[Begin]

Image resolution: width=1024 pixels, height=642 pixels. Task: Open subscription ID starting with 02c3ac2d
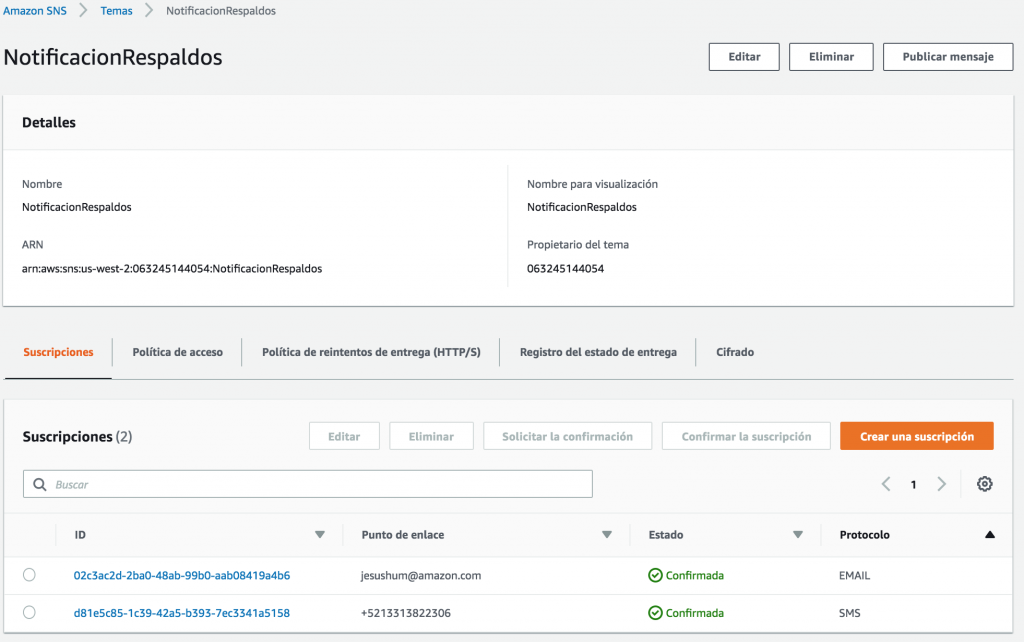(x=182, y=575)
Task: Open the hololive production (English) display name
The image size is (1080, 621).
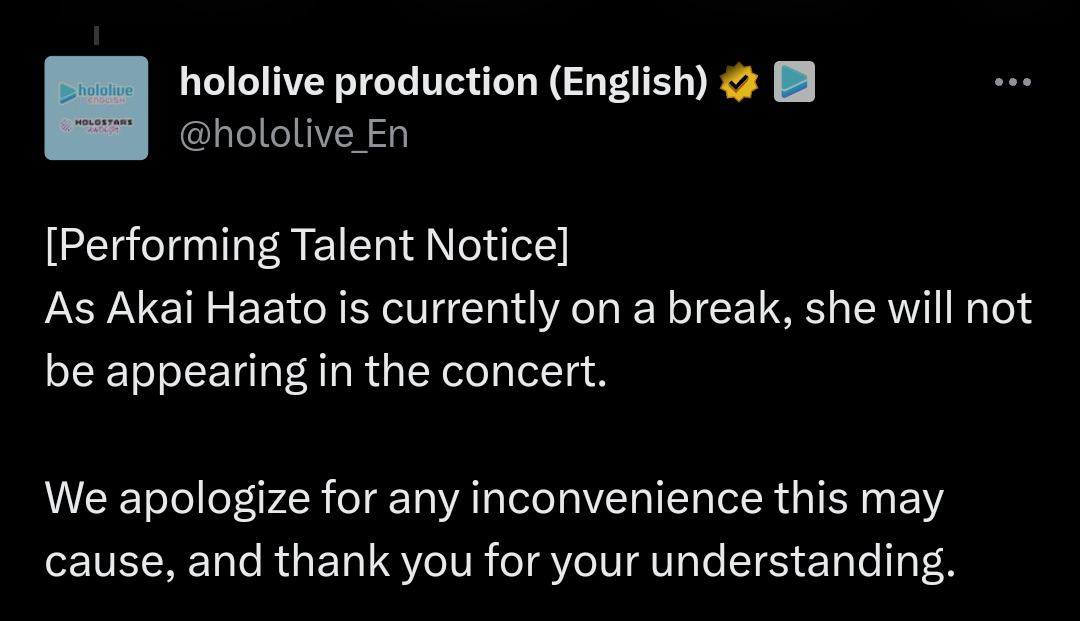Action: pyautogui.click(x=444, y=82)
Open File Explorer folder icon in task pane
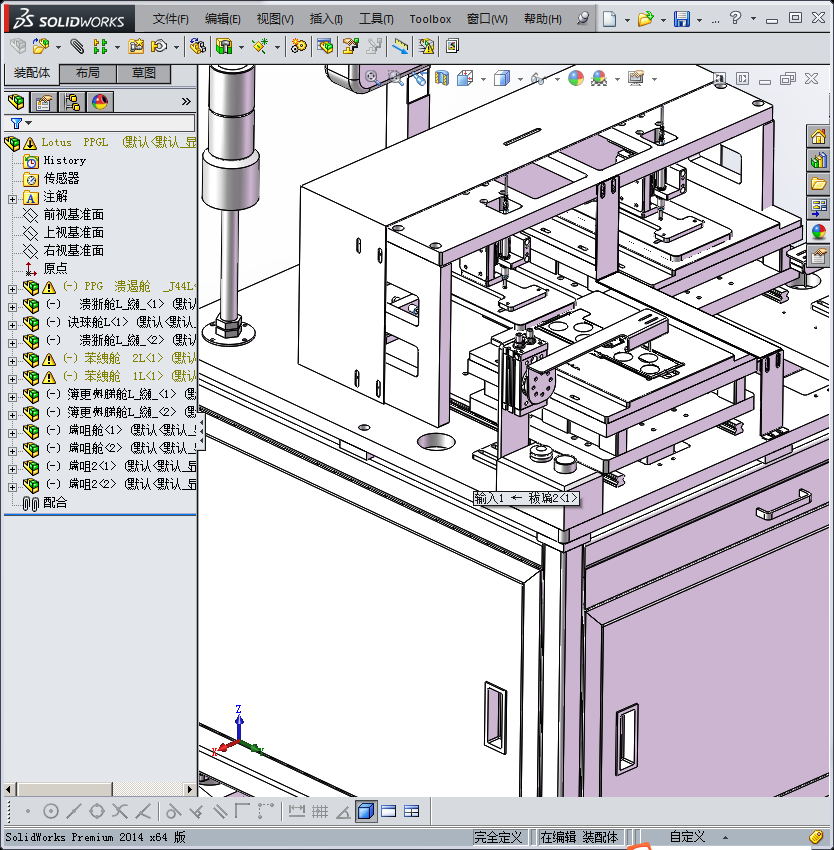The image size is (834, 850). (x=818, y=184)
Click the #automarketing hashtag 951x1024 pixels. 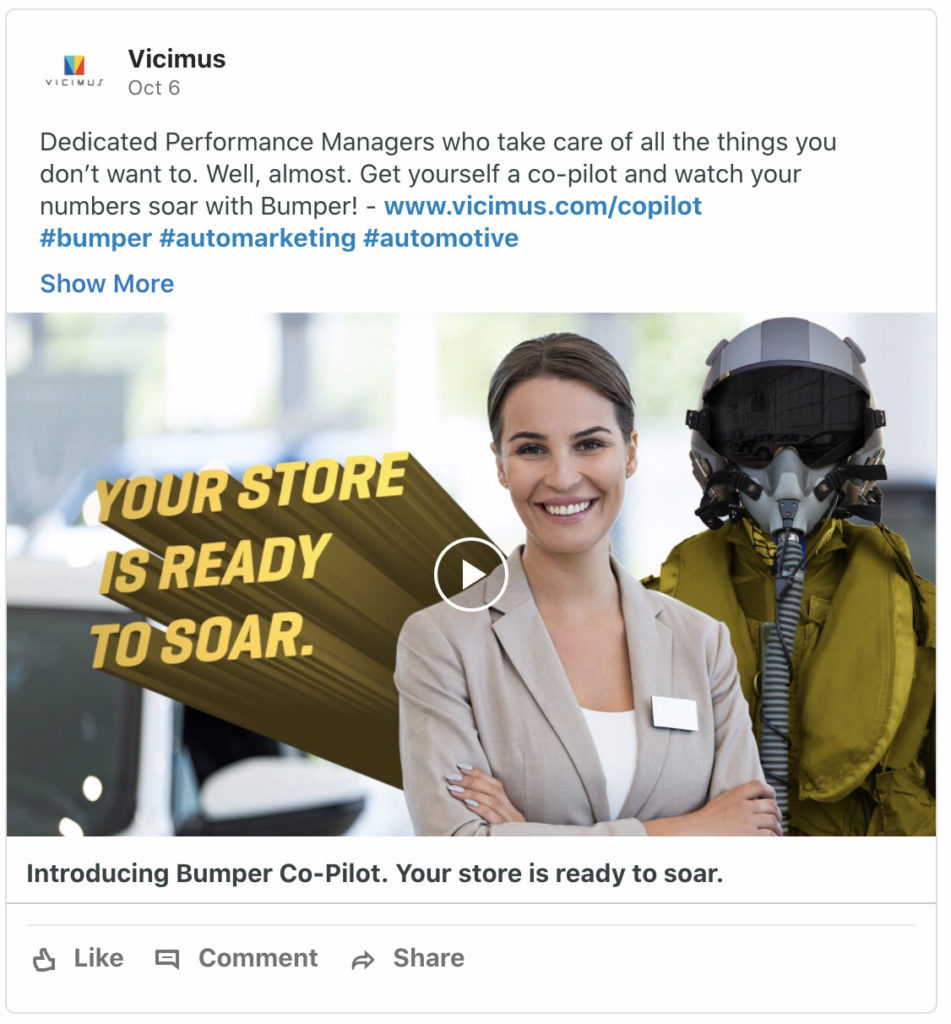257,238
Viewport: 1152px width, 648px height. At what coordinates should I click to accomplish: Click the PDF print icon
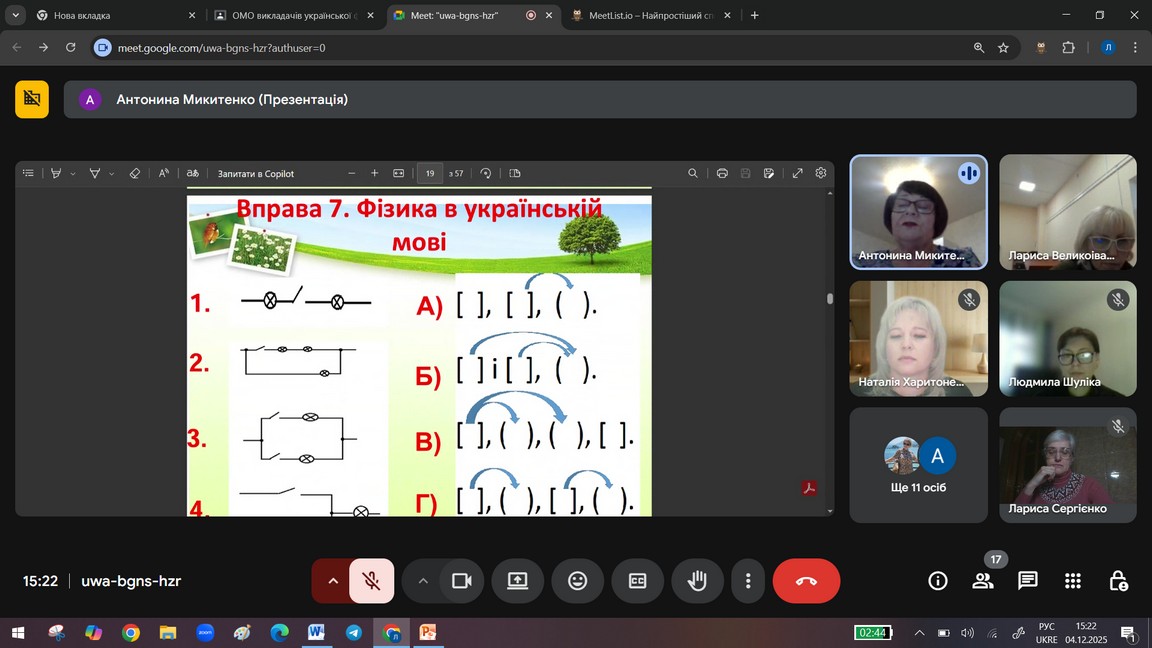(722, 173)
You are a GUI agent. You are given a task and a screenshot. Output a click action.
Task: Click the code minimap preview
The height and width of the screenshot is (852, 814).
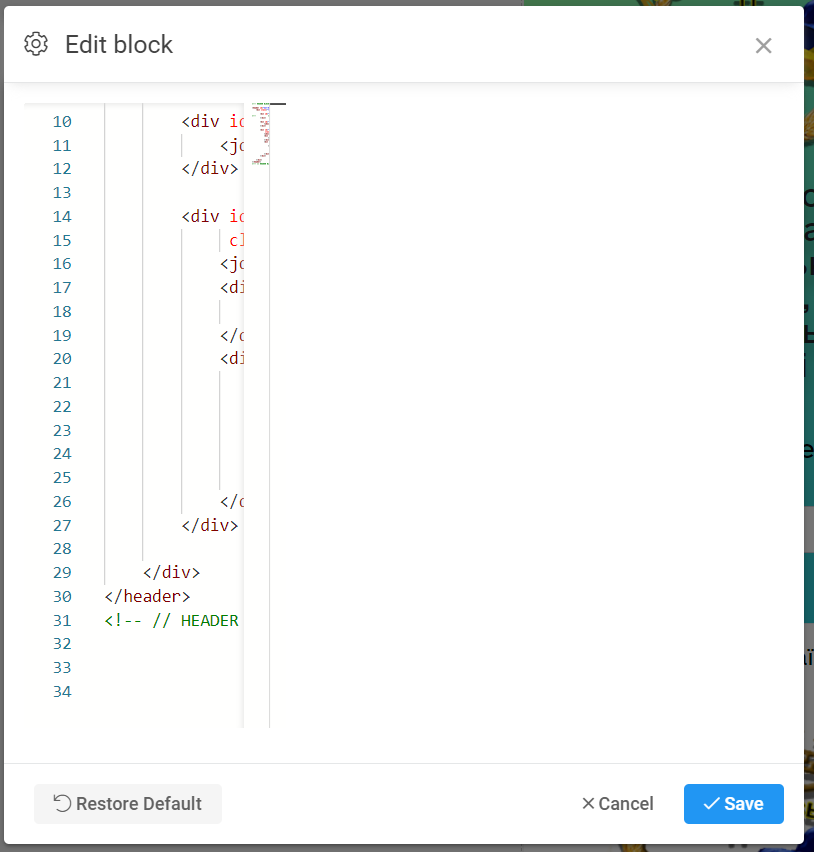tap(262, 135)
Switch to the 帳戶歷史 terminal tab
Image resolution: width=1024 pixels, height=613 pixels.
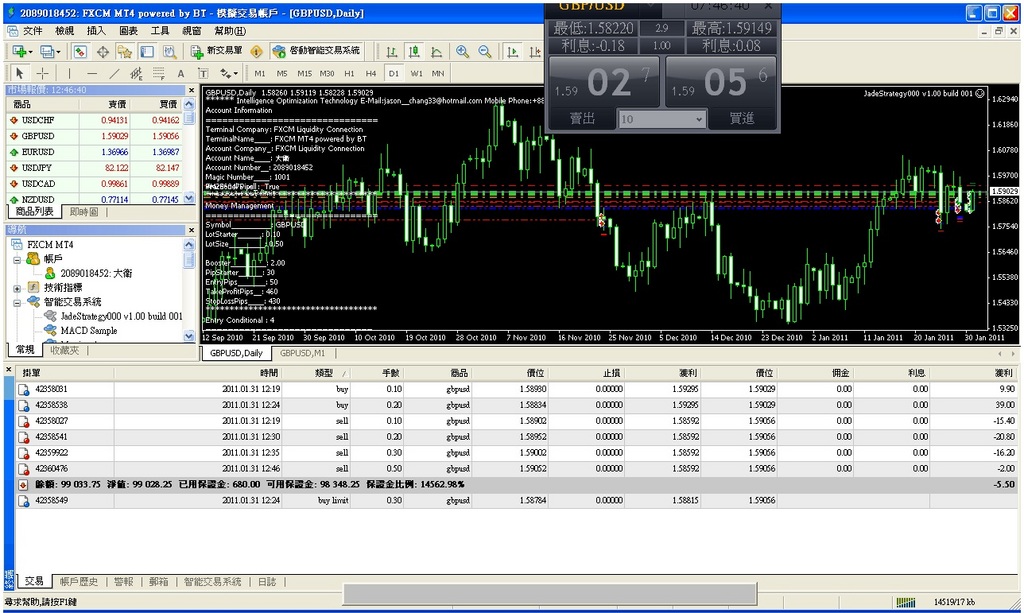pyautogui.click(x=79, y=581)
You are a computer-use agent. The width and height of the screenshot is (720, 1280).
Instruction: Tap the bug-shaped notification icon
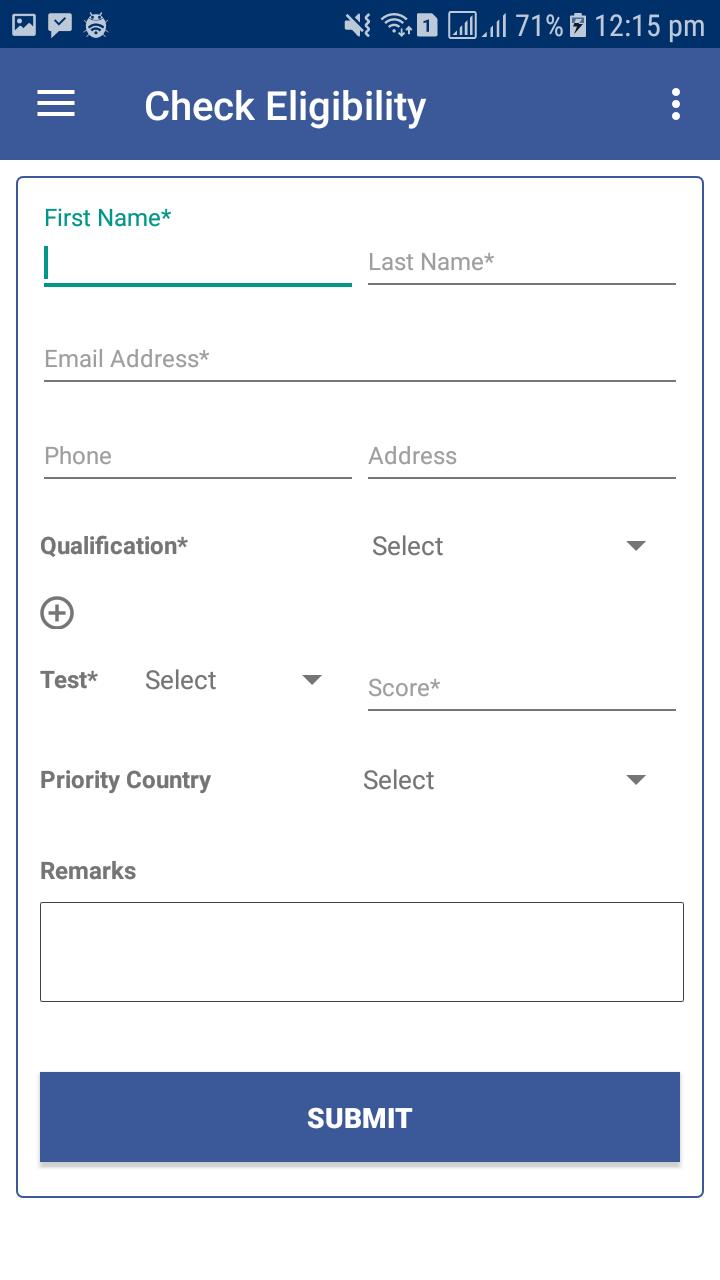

[End]

Goal of the exercise: Begin at the line that contains "You are a GUI" and stop after the last of the items. Write those lines out again, requests included, shifting every coordinate in the answers up by 48 and leaving the pictures out.

Task output:
You are a GUI agent. You are given a task and a screenshot. Output a click action.
Task: Click the code minimap preview
The height and width of the screenshot is (852, 814).
tap(310, 183)
Switch to the 帳戶歷史 terminal tab
Image resolution: width=1024 pixels, height=613 pixels.
pyautogui.click(x=127, y=629)
You are a computer-use agent. The width and height of the screenshot is (720, 1280).
Instruction: Tap the bug-shaped notification icon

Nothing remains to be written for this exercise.